Expectations for academic progress in America’s public high schools keep increasing despite the fact that high-school test scores have been stubbornly stagnant in most states. As a result, schools have chosen to demonstrate success by using graduation rates, which have hit record highs five times in the past five years. The pressure to increase graduation rates continues, and to boost numbers, schools are increasingly using credit recovery programs (i.e., make-up classes) to give more struggling students a chance to graduate on time. Used judiciously these programs can be beneficial, but many schools are pushing too many students through them, allowing graduates to circumvent expectations rather than meet them.
Credit recovery programs offer students who failed a class a chance to “recover” those credits via abbreviated make-up courses to avoid repeating the school year. While these programs include summer school, today most consist of partly or wholly online make-up classes held during the school year. Done well, these programs can provide students with second chances to graduate, without sacrificing quality or rigor.

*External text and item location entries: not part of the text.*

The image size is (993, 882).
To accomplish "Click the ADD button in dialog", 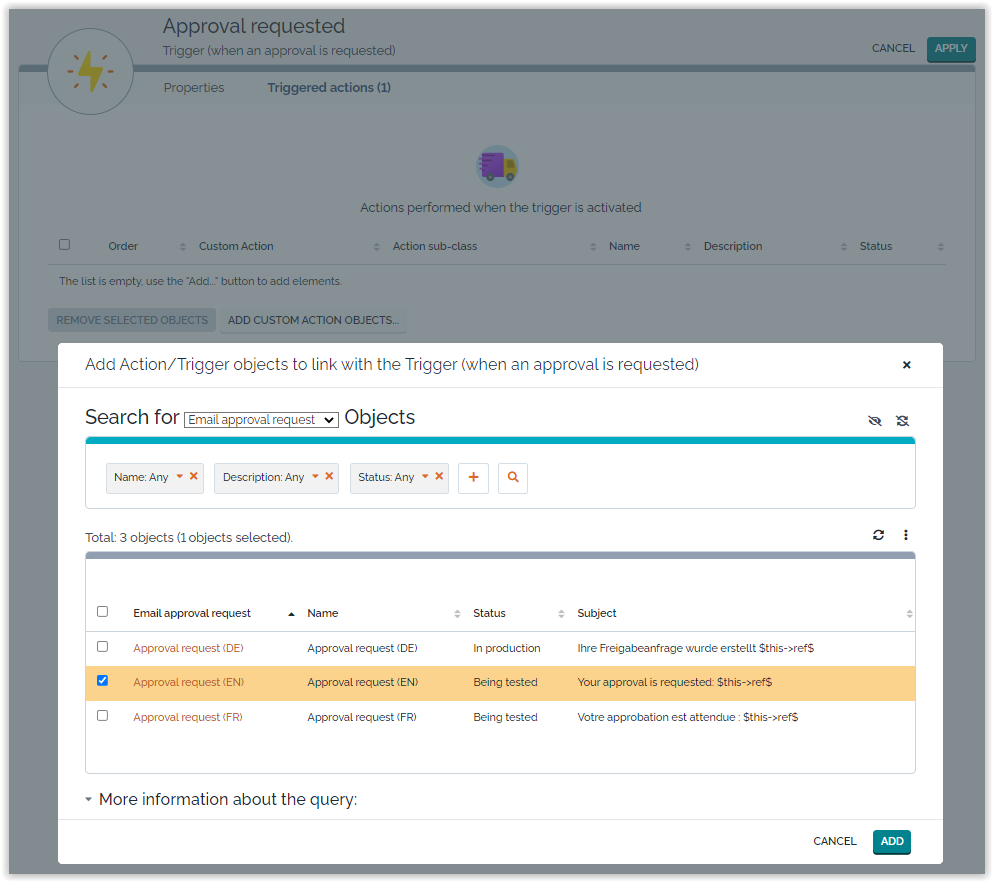I will click(892, 842).
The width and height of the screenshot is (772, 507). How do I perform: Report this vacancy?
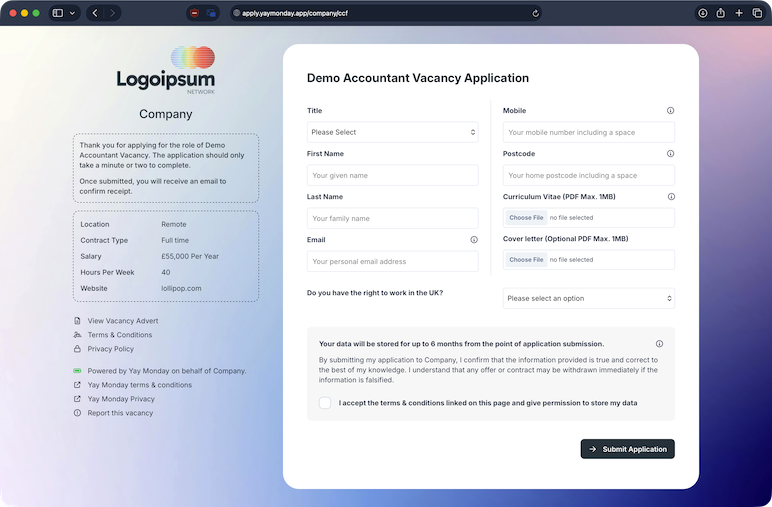[120, 413]
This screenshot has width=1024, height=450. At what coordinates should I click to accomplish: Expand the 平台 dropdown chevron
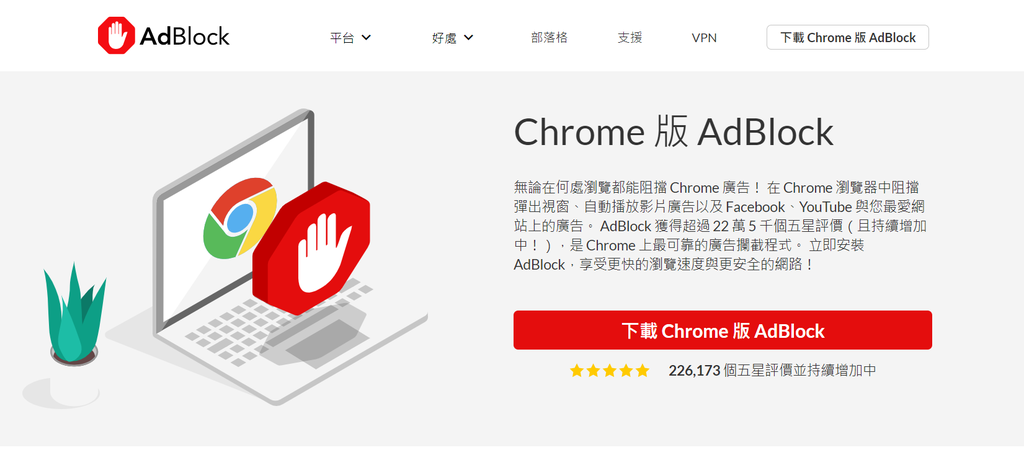366,37
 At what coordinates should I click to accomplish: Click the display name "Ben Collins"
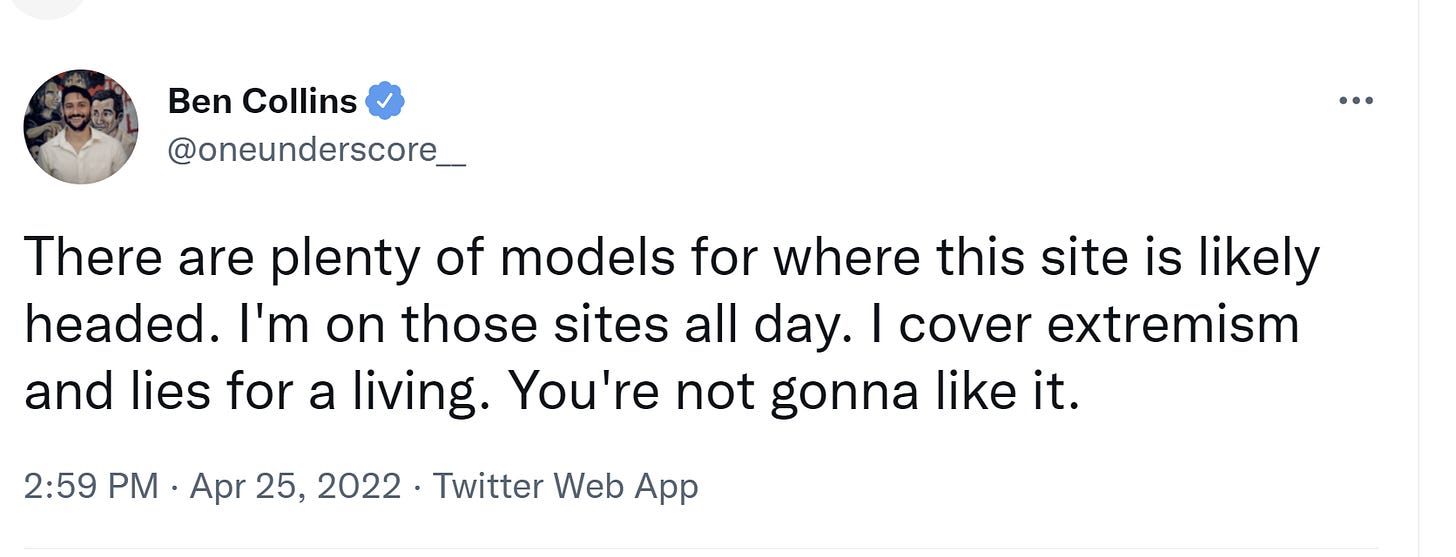[262, 101]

But a number of credit recovery scandals have raised red flags: In 2017, 15 percent of Washington D.C. graduates earned credits through make-up classes despite having never taken the original courses as policy required. Nashville’s graduation rates jumped 12 points in eight years notwithstanding consistent complaints by teachers that online credit recovery classes were poor quality. Recently, Tulsa boosted its graduation rate by four points and doubled its summer credit recovery program in which a student earned credit for 21 courses — almost an entire school year — in just a few weeks. The list goes on.
There is no way to know for sure if these scandals are the exception rather than the rule, but it’s clear that some credit recovery programs have profound quality control problems.
While too little is known about these programs nationally, and education researchers haven’t yet been able to gauge their rigor or quality, newly available data on every high school in America allowed us to determine how many schools had high rates of student participation in these credit recovery make-up classes. Not only are these high-volume credit recovery programs where quality problems are most likely to crop up, they also affect the most students.
About three-quarters of traditional U.S. high schools reported having a credit recovery program in 2015–16, and six percent of all high schoolers participated. More than one in five schools had at least 9 percent of their students taking credit recovery classes, and in total, these schools hosted 71 percent of all students taking make-up classes. Even more extreme were the schools whose participation rates were triple the national average. These “peak” credit recovery schools were only 8 percent of all schools, but served a whopping 39 percent of all credit recovery students. At these volumes, credit recovery programs invite issues like those manifest in Tulsa and D.C.
Schools with high-participation rates are different from the rest. They have more poor and non-white students, and fewer students performing satisfactorily. Their graduation rates are also lower. The differences are profound for “peak” schools, 28 percent of which are high-poverty, and 70 percent of which are majority minority (compared to all high schools where the percentages are 14 and 45, respectively). In “peak” schools, the students are more likely to be suspended, held back, and chronically absent. They are less likely to pass Algebra I on time, take and pass AP exams, or be proficient in reading and math. While their graduation rates remain below average, these schools have had one advantage: larger graduation rate gains than all other schools for four years running. The high-volume programs in these schools create more than a quality problem; the concentrated disadvantage of their students amounts to an equity problem.
Scandals aside, it’s possible that some high-volume programs are well-conceived, with policies in place to ensure that participants meet graduation standards. However, the dearth of information we found on 200 school districts websites — schools which had at least a 10 percent credit recovery participation — suggests otherwise. No information on credit recovery programs was posted in 15 percent of these districts. Basic information, such as what courses were available, when they were offered, and whether they were in class or online, was missing in far too many cases. For programs serving one in 10 students, this lack of information suggests a lack of quality control.
Pressure to improve graduation rates is healthy when it pushes schools to better prepare students for college or work. Providing struggling students with legitimate second chances to meet expectations and graduate on time is laudable. However, creating a second track to graduation with lower expectations, most often for disadvantaged students, is not. State and district leaders have a responsibility to ensure that the second chances they offer students are truly make-up classes, and not made-up progress to record graduation gains.
— Nat Malkus and Amy Cummings
Nat Malkus is a resident scholar and the deputy director of education policy at the American Enterprise Institute (AEI), where he specializes in K–12 education. Amy Cummings is a Research Assistant in Education Policy at the American Enterprise Institute.